Publication year - 2016
Publication title -
annals of the new york academy of sciences
Language(s) - English
Resource type - Journals
SCImago Journal Rank - 1.712
H-Index - 248
eISSN - 1749-6632
pISSN - 0077-8923
DOI - 10.1111/nyas.12988
Subject(s) - thalassemia , gene , globin , disease , biology , gene expression , genetics , computational biology , bioinformatics , medicine , pathology
Over the past three decades, a vast amount of new information has been uncovered describing how the globin genes are regulated. This knowledge has provided significant insights into the general understanding of the regulation of human genes. It is now known that molecular defects within and around the α‐ and β‐globin genes, as well as in the distant regulatory elements, can cause thalassemia.
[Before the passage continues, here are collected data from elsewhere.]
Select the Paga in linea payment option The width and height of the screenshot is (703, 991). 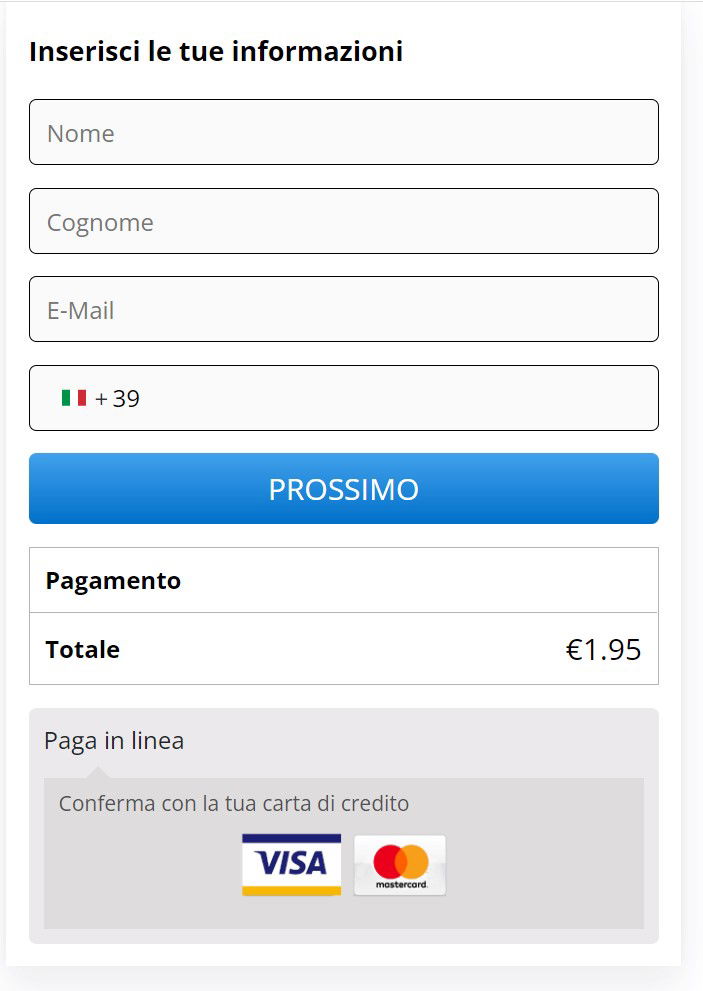coord(114,741)
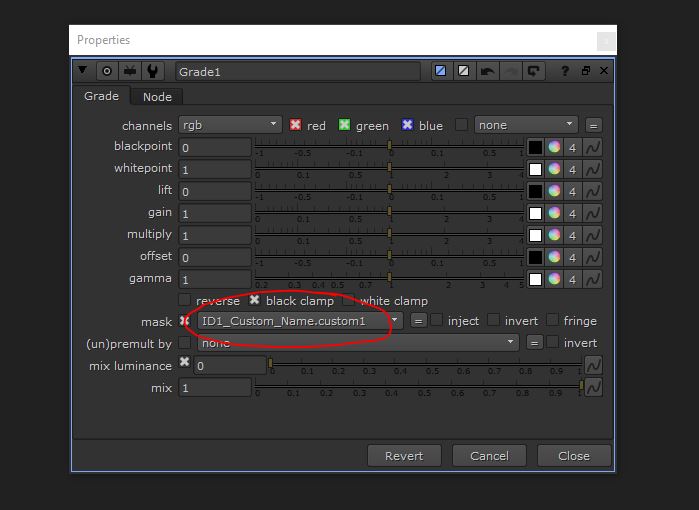Click the Cancel button

pos(489,455)
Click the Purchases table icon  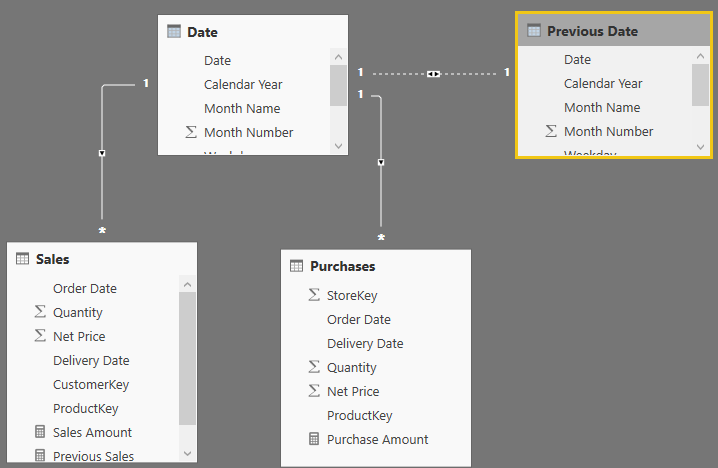tap(296, 266)
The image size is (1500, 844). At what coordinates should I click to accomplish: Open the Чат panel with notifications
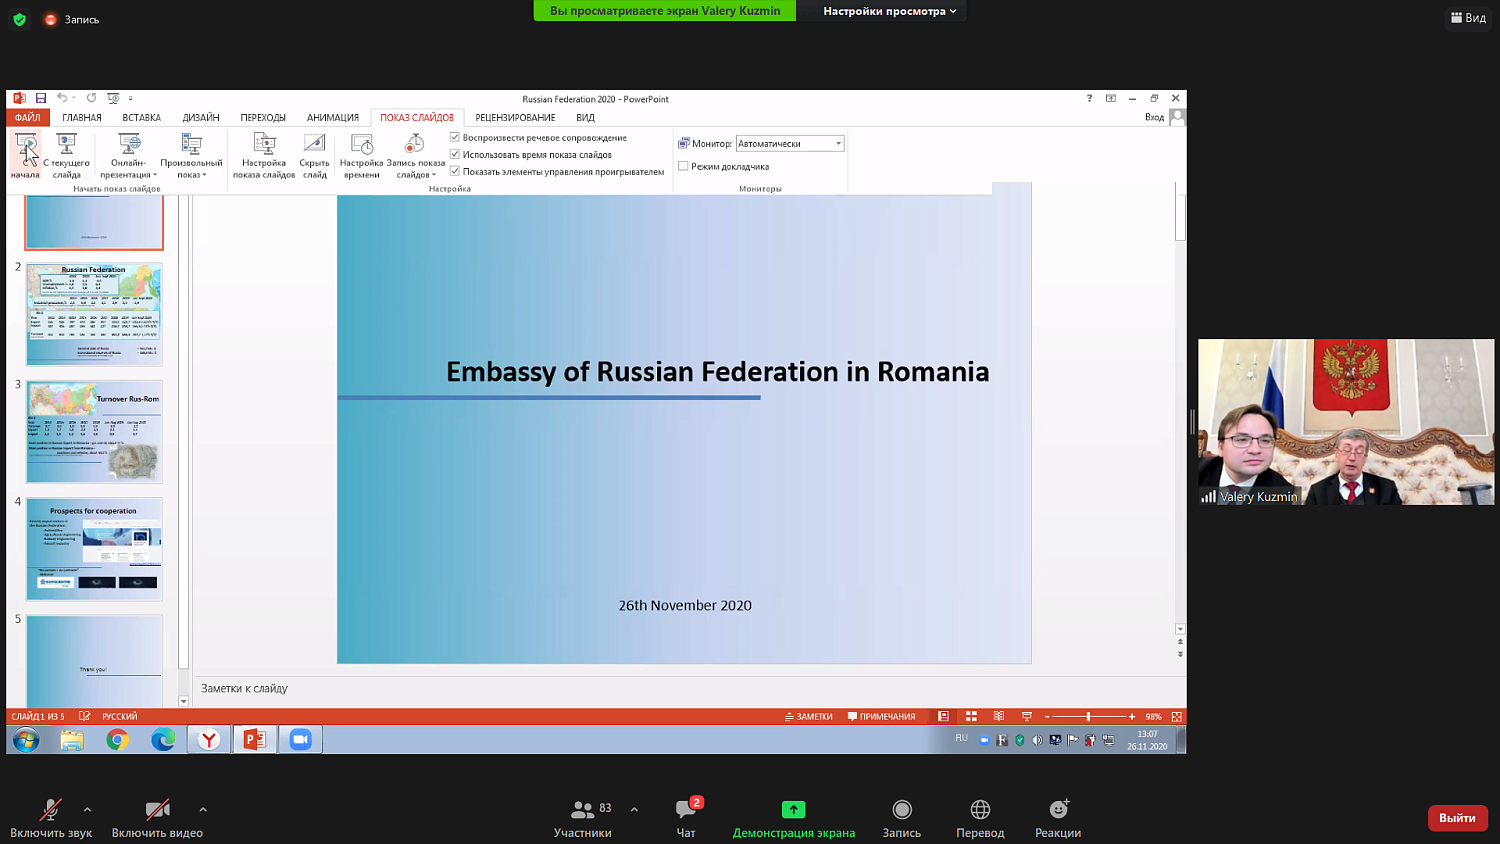686,817
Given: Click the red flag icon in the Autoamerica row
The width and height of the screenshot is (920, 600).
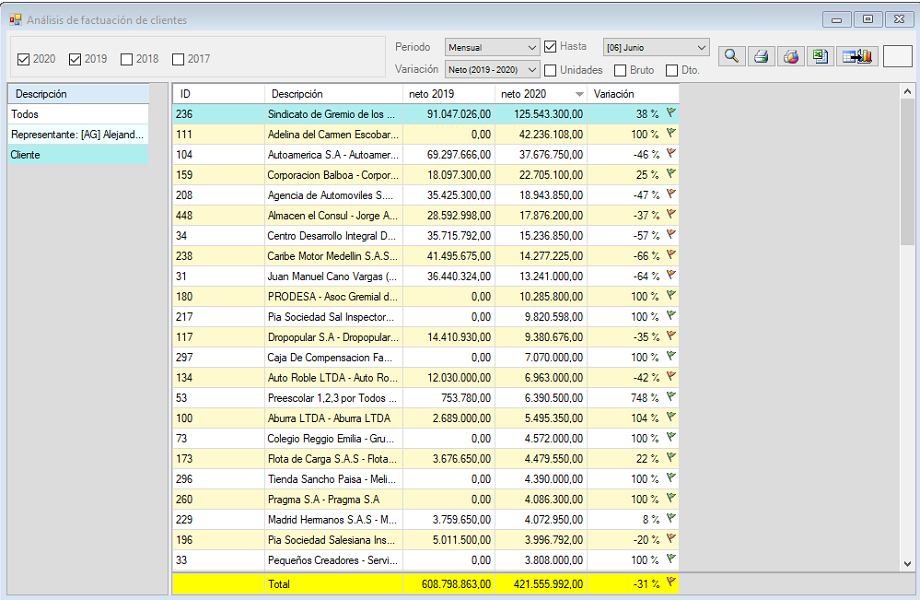Looking at the screenshot, I should pos(671,154).
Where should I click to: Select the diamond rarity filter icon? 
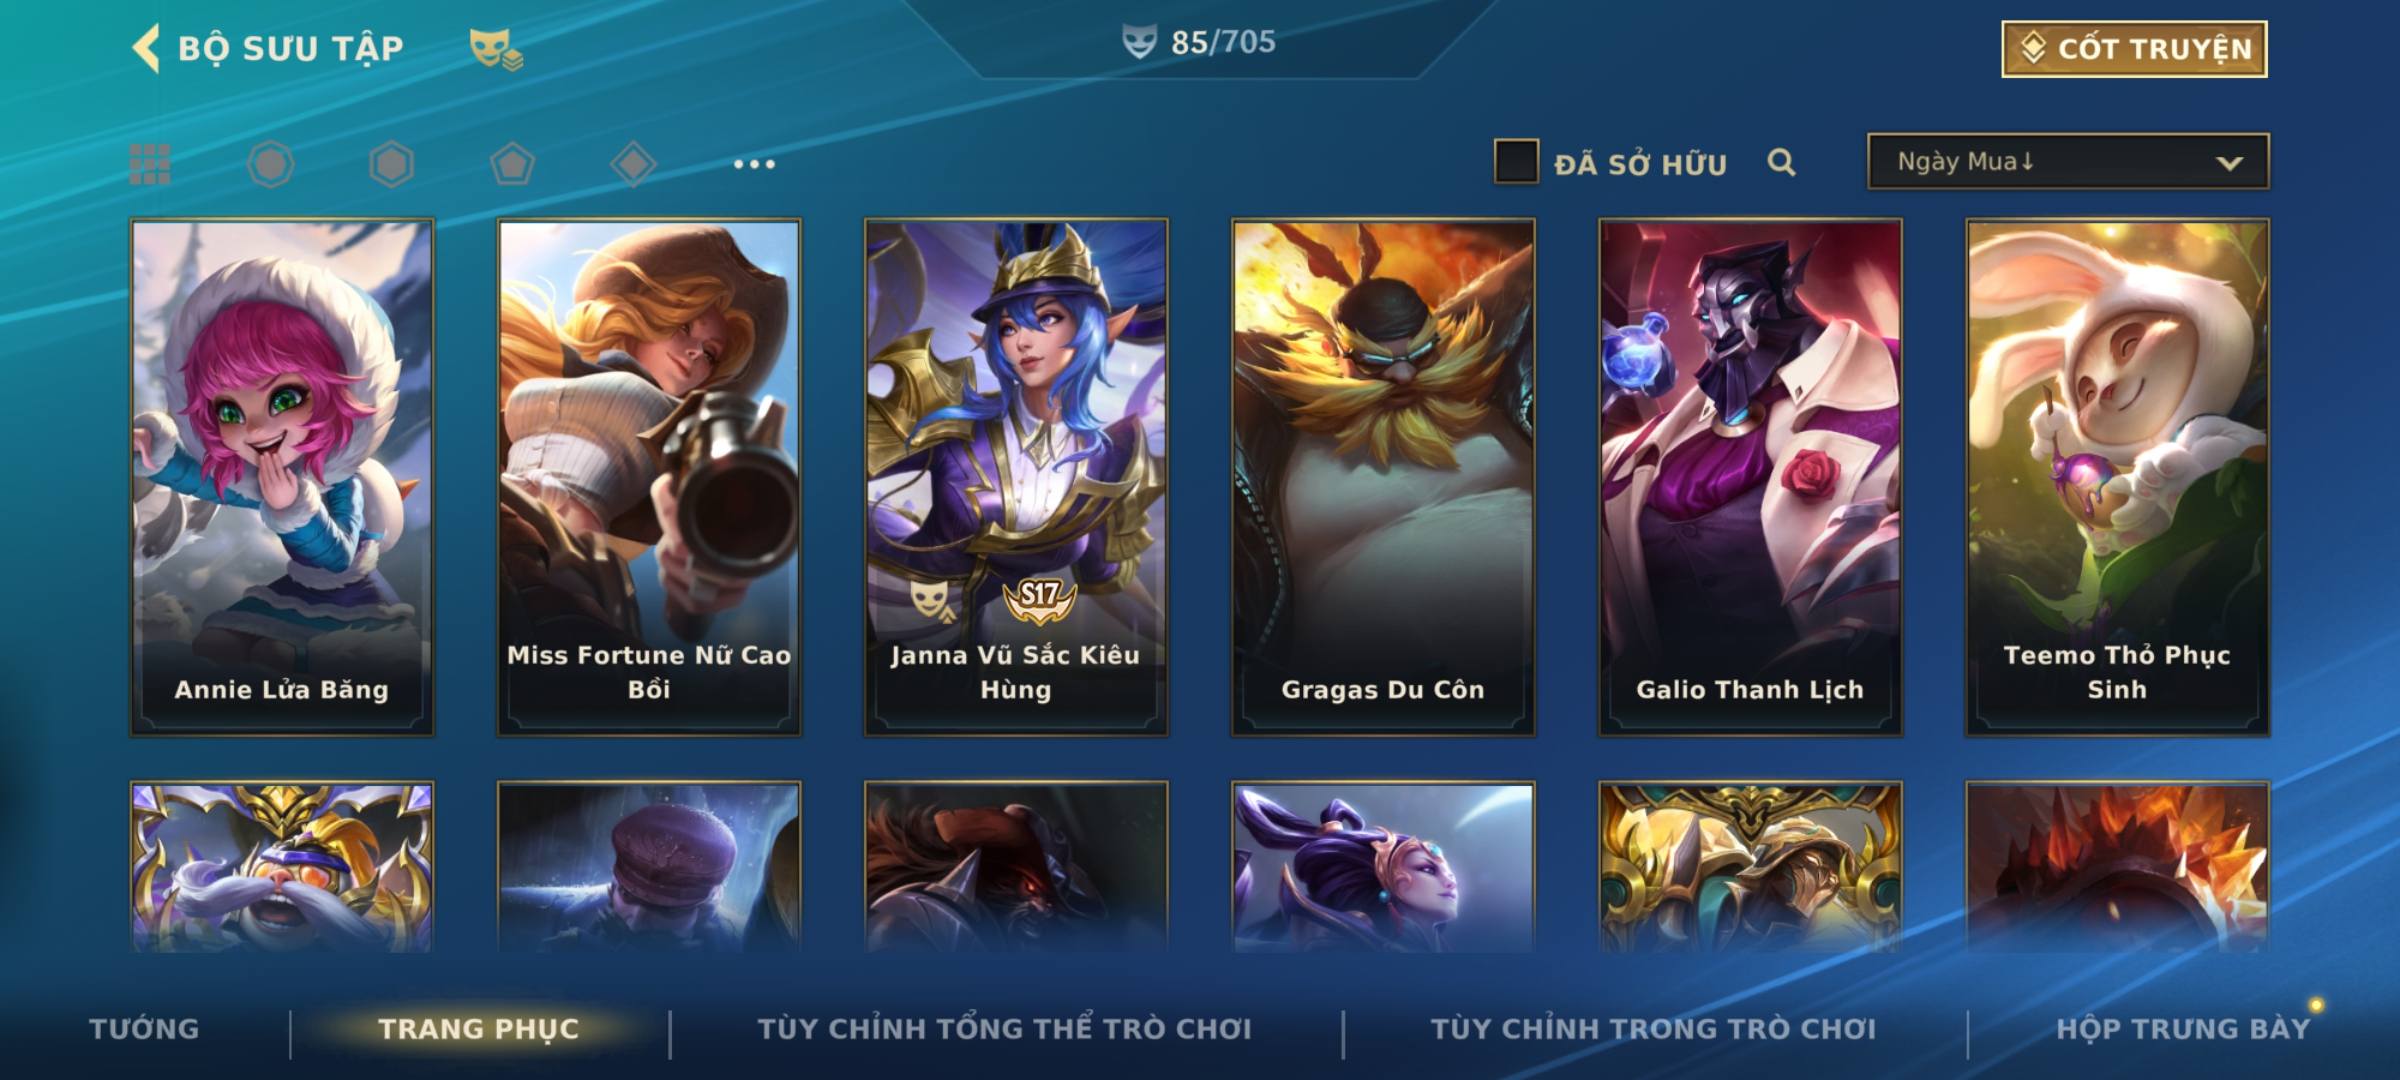(633, 164)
Unbalanced production of globin chains owing to defective synthesis of one, and the continued unopposed synthesis of another, is the central causative factor in the cellular pathology and pathophysiology of thalassemia. A large body of clinical, genetic, and experimental evidence suggests that altering globin chain imbalance by reducing the production of α‐globin synthesis ameliorates the disease severity in patients with β‐thalassemia. With the development of new genetic‐based therapeutic tools that have a potential to decrease the expression of a selected gene in a tissue‐specific manner, the possibility of decreasing expression of the α‐globin gene to improve the clinical severity of β‐thalassemia could become a reality.